* [WHAT TO PRODUCE]
List each line of the data that holds the string "button", please.

* [Saved entries]

☆ ☆ ☆ ☆

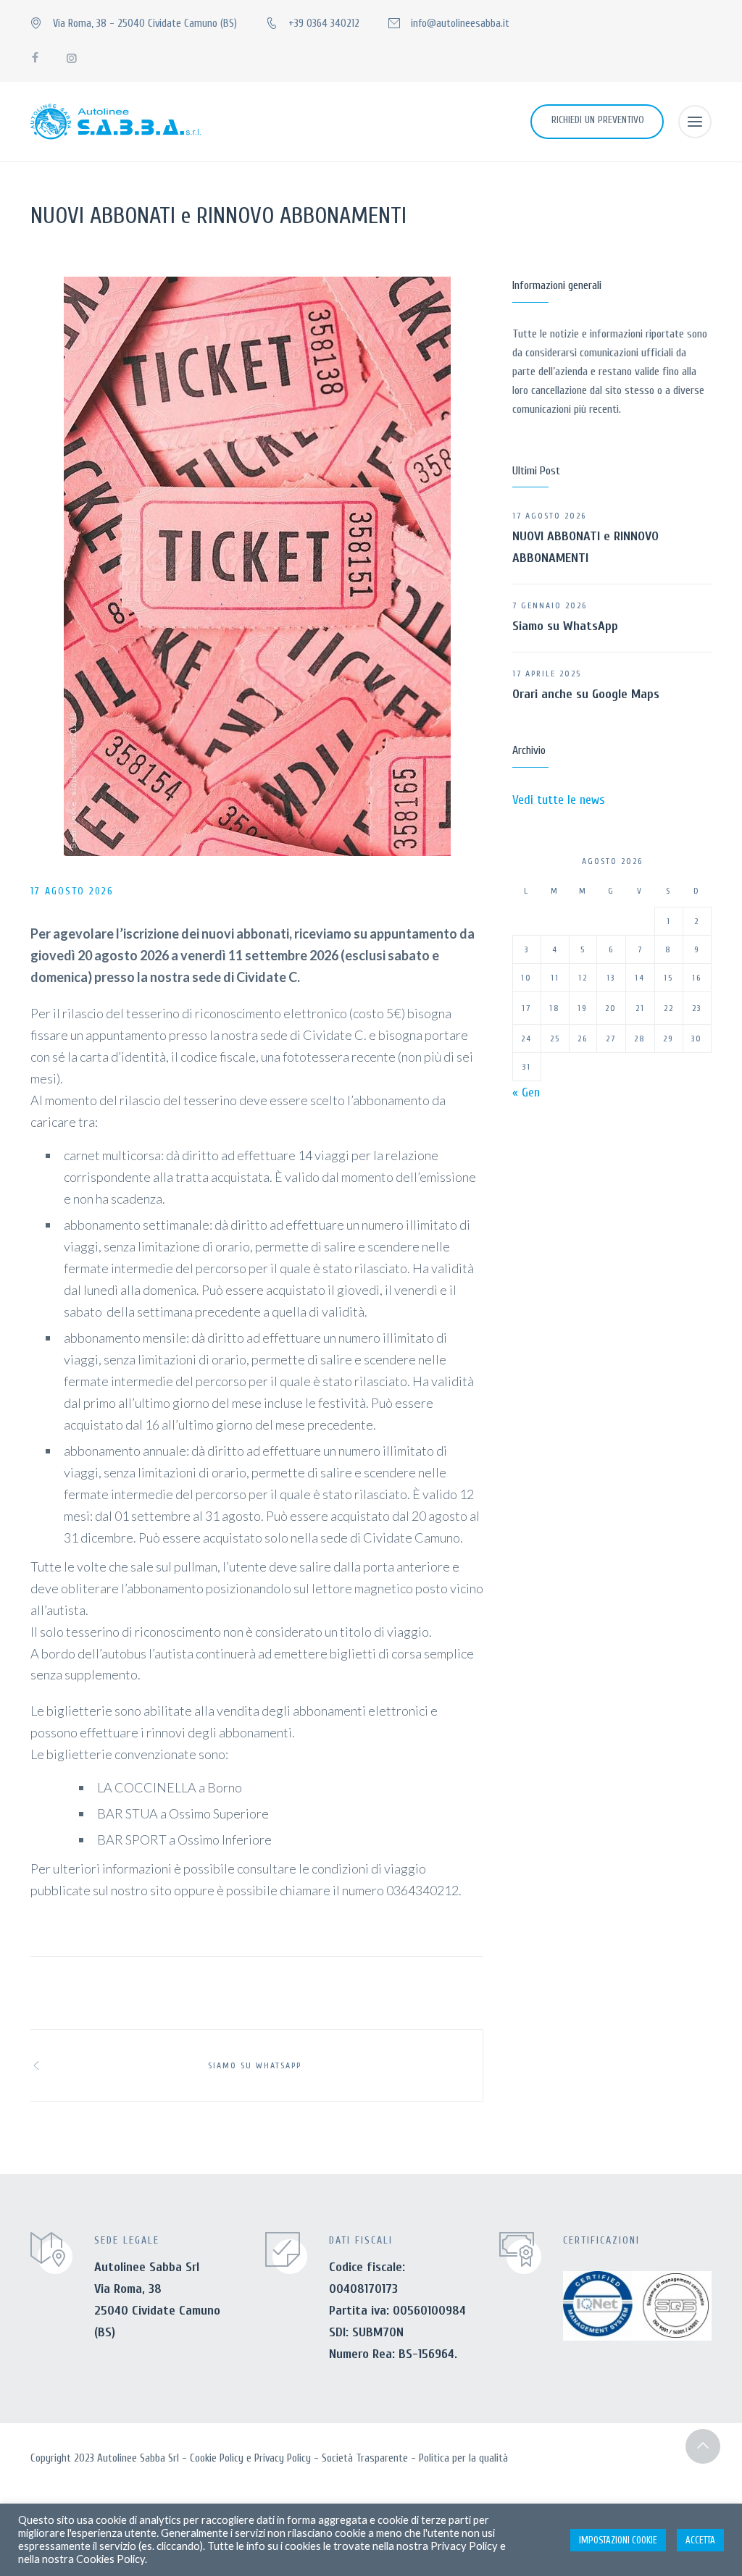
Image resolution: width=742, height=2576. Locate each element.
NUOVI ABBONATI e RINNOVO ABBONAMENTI (585, 547)
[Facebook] (34, 57)
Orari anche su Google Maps (585, 694)
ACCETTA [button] (700, 2540)
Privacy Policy (282, 2458)
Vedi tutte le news (558, 799)
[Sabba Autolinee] (115, 121)
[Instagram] (71, 57)
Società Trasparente (365, 2458)
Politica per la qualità (463, 2458)
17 (526, 1008)
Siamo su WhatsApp (565, 626)
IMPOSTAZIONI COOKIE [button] (618, 2540)
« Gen (526, 1092)
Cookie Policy (216, 2458)
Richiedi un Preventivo (597, 120)
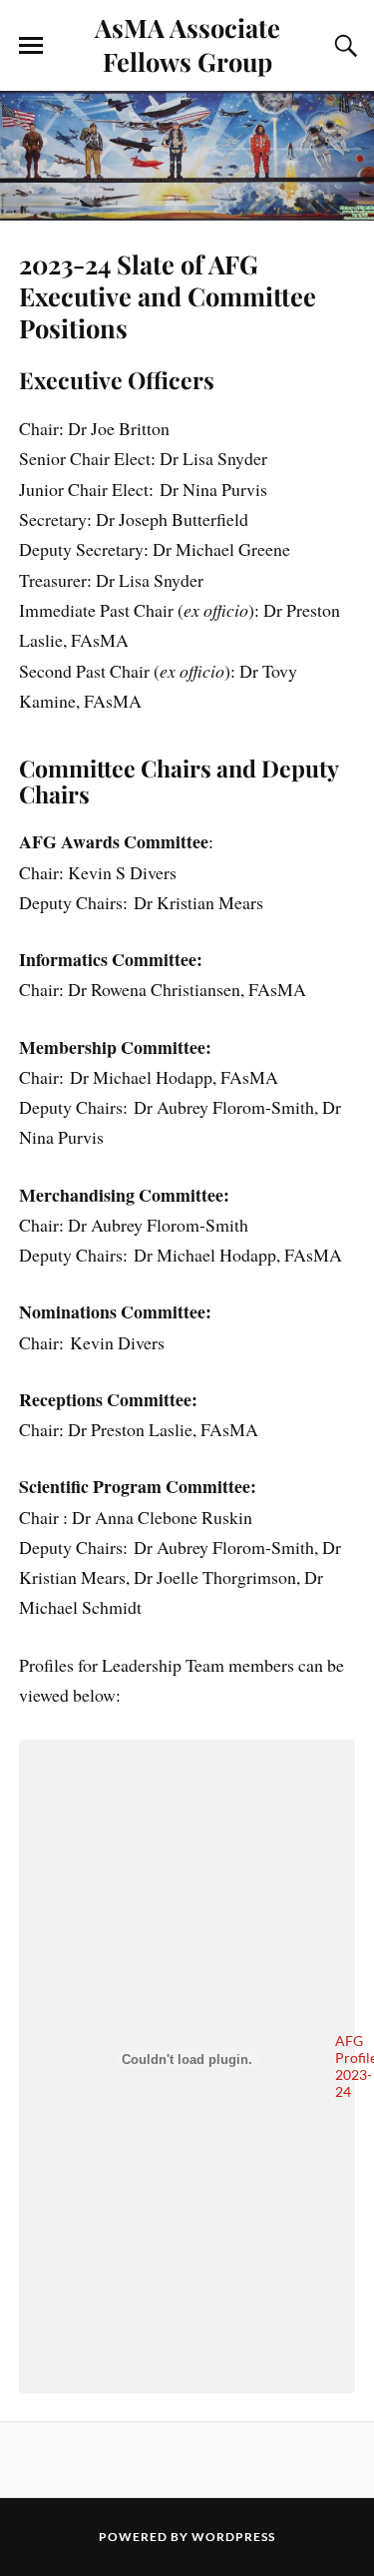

☆ ☆ ☆ ☆

* [ANSWER SPACE]
ACCETTA [button] (700, 2540)
IMPOSTAZIONI COOKIE [button] (618, 2540)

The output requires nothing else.